April 16, (THEWILL) – On Friday, some of Italy’s top football figures heaved a sigh of relief, when the country’s football federation acquitted everyone charged in a tribunal over shady transfer practices.
Andrea Agnelli and Aurelio De Laurentiis, the presidents of Juventus and Napoli, were among 61 people brought before the FIGC’s tribunal for their alleged roles in inflated transfer valuations intended to artificially increase clubs’ financial sheets.
Agnelli was facing a year-long penalty, and prosecutors had also requested bans for a number of Juve directors. De Laurentiis, his wife, and two of his children were looking at lengthy bans.
Their clubs, two of Italy’s biggest, went before the judges with nine other teams from Serie A and the lower divisions.

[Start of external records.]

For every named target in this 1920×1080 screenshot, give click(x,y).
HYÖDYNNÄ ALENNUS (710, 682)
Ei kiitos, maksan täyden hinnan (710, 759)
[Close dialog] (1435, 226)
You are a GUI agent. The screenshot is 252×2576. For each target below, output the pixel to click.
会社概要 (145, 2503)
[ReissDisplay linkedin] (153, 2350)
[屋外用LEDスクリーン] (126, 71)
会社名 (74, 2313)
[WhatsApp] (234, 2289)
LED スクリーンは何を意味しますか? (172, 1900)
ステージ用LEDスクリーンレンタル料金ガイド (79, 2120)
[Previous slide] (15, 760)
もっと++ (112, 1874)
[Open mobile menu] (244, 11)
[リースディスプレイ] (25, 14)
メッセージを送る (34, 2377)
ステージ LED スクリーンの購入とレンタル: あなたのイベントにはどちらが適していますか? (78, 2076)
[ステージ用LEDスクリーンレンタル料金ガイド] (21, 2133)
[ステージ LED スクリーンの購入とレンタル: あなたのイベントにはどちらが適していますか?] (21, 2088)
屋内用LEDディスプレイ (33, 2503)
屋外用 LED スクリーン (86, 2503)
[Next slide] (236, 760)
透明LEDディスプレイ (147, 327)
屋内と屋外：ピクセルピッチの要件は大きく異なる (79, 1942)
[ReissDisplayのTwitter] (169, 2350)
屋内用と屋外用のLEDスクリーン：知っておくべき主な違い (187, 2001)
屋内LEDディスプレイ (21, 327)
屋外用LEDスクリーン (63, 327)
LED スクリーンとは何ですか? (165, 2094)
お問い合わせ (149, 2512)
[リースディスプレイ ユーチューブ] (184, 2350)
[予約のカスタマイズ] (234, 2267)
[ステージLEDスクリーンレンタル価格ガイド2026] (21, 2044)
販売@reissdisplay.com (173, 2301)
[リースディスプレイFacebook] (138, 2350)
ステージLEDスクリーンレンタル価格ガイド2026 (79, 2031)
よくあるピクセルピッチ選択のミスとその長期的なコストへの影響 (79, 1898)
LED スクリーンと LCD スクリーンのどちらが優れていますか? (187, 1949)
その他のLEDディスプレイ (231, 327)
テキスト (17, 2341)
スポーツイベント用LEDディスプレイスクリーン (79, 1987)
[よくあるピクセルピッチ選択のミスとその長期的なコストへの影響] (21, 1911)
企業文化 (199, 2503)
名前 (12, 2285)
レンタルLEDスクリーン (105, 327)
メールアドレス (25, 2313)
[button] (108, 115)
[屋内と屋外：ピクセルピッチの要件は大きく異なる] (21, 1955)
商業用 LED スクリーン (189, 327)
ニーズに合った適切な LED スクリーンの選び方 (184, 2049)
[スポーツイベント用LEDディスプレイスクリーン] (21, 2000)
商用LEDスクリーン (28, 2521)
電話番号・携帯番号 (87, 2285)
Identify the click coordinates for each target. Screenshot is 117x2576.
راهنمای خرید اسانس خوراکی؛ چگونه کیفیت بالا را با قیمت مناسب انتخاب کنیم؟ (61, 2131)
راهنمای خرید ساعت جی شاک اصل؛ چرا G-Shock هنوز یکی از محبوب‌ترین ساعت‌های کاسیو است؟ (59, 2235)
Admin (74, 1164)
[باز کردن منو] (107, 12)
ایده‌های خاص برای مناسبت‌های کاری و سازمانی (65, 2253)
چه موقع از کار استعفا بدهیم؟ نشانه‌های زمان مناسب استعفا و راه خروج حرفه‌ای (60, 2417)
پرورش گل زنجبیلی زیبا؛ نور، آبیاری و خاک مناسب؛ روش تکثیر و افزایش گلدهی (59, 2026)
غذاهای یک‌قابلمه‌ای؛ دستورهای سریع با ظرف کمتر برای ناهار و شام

The trial was closed to the public, but it apparently looked at 62 moves between 2019 and 2021, the majority of which involved Juve, but with the most expensive being Nigerian international Victor Osimhen’s €70 million move from Lille to Napoli.
That transfer was notable since it entailed the sale of four players for slightly over 20 million euros to Lille. Three of them never played for the French club and now play in the Italian second tier.
The defendants said there was no objective way to determine a player’s worth, and Napoli’s lawyer claimed that prosecutors had based their own valuations on data from popular website Transfermarkt.
The tribunal’s decision brings an end to what had been expected to be a protracted legal struggle with appeals, but it does not totally resolve the issue, as Juve is also being examined by criminal prosecutors in Turin for allegedly overstated capital profits between 2019 and 2021.
During that time, the club is suspected of giving investors fraudulent financial information and producing invoices for non-existent transactions.